Рука Каннингема дернулась, и несколько капель виски выплеснулось на стол. Его глаза расширились от испуга.
— Что насчет него?
— Это я вас спрашиваю.
На лице стюарда застыло свирепое выражение.
— Вы что, мистер, решили с Джаспером подшутить надо мной?
Шейн откинулся назад и недоуменно пожал плечами.
— Я задал вам простой вопрос.
— А я вас спрашиваю, что вам известно о Леоне Уоллесе? Где и когда вы вообще о нем слышали — вот что я хотел бы знать.
— Я детектив, — спокойно ему напомнил Шейн. — Припоминаете? Это моя профессия — знать о таких вещах.
— Да… Вы что, разыграли передо мной спектакль вместе со своей секретаршей и старушкой Джаспера? Так? Чтобы я как дурак все разболтал?
— Не понимаю, о чем вы.
— Черта с два не понимаете! — вскипел Каннингем. — Они мне все преподнесли так, чтобы я считал, что вы сегодня вечером впервые услышали о Джаспере и о его дневнике! Комедию ломали, одурачить меня хотели, ведь так? Что вам рассказал Джаспер о Леоне Уоллесе?
— Ничего, — ответил Шейн.
— А его жена? После моего ухода?
— Она даже не упомянула его имени.
— Вы лжете, — прохрипел Каннингем. Он приподнялся и перегнулся через стол, воинственно выпятив квадратную челюсть. — Не думайте, мистер, что вам удастся влезть в это дело. Ни черта подобного. Никто не сможет обращаться с Питом Каннингемом, как с молокососом.

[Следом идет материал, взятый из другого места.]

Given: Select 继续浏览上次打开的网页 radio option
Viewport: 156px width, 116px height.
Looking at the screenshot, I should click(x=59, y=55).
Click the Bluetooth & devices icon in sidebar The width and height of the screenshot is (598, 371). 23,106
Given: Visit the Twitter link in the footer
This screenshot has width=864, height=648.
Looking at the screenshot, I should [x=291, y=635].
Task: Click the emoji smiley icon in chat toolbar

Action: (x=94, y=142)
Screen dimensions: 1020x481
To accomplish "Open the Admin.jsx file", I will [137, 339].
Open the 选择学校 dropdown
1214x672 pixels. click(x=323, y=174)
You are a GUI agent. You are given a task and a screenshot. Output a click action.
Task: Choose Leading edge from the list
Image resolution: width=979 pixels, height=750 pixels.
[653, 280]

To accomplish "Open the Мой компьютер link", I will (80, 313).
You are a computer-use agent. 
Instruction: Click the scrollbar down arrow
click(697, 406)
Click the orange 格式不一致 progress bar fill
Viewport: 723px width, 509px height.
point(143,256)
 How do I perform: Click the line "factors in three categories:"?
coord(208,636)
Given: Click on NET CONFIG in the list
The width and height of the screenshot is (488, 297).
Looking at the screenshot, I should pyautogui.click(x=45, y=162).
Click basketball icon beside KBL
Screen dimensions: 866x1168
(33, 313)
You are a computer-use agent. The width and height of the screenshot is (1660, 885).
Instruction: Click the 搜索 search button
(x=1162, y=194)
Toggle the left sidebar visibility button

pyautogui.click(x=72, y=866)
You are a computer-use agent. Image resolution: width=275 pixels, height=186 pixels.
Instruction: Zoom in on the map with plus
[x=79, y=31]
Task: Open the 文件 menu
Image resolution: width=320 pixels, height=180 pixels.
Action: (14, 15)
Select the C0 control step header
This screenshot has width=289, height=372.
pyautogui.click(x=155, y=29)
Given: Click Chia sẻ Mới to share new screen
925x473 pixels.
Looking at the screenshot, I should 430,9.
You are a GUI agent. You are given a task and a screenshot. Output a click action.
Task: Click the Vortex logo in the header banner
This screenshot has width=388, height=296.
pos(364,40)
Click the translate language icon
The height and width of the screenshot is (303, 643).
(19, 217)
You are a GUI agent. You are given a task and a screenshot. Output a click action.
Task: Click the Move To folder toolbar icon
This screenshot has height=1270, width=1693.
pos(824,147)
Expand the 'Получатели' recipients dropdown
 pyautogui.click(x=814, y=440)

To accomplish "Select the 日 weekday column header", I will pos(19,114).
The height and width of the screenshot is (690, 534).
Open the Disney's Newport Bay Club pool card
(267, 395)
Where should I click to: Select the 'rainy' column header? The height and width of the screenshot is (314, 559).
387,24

— Сядьте! — Голос Шейна прозвучал как удар хлыста. Он спокойно выдержал загоревшийся бешенством взгляд молодого человека. Когда Каннингем медленно опустился на стул, Шейн продолжил: — Я не лгу. По крайней мере, таким соплякам, как вы. — Он поднялся. — За выпивку платите вы. Если решите продолжить наш разговор, можете найти меня в моей конторе или по этому адресу. — Он назвал Каннингему свой отель, вышел из кабинки и быстрыми шагами направился к выходу, отрывисто кивнув по пути Эрни.
По дороге домой он притормозил у газетного киоска и купил вечерний номер «Геральда». Поставив второй раз за вечер машину в гараж, он поднялся к себе, кинул сложенную газету на стол рядом со стаканом, в котором плавали полурастаявшие кубики льда; с облегчением стянул с себя пиджак, ослабил ворот рубашки, подлил в бокал коньяка, насладиться которым сполна ему помешал звонок Люси, и устроился поудобнее в кресле, развернув газету. Вся первая страница была отдана драматической истории спасения двух членов экипажа самолета, упавшего две недели назад в море, на котором возвращались домой в Соединенные Штаты сорок демобилизованных со службы в Европе солдат.
Поскольку первое сенсационное сообщение об этом появилось в дневном номере «Ньюс», статья в «Геральде» была не столь эффектной и эмоциональной, но зато более полной и содержала основанные на фактах материалы.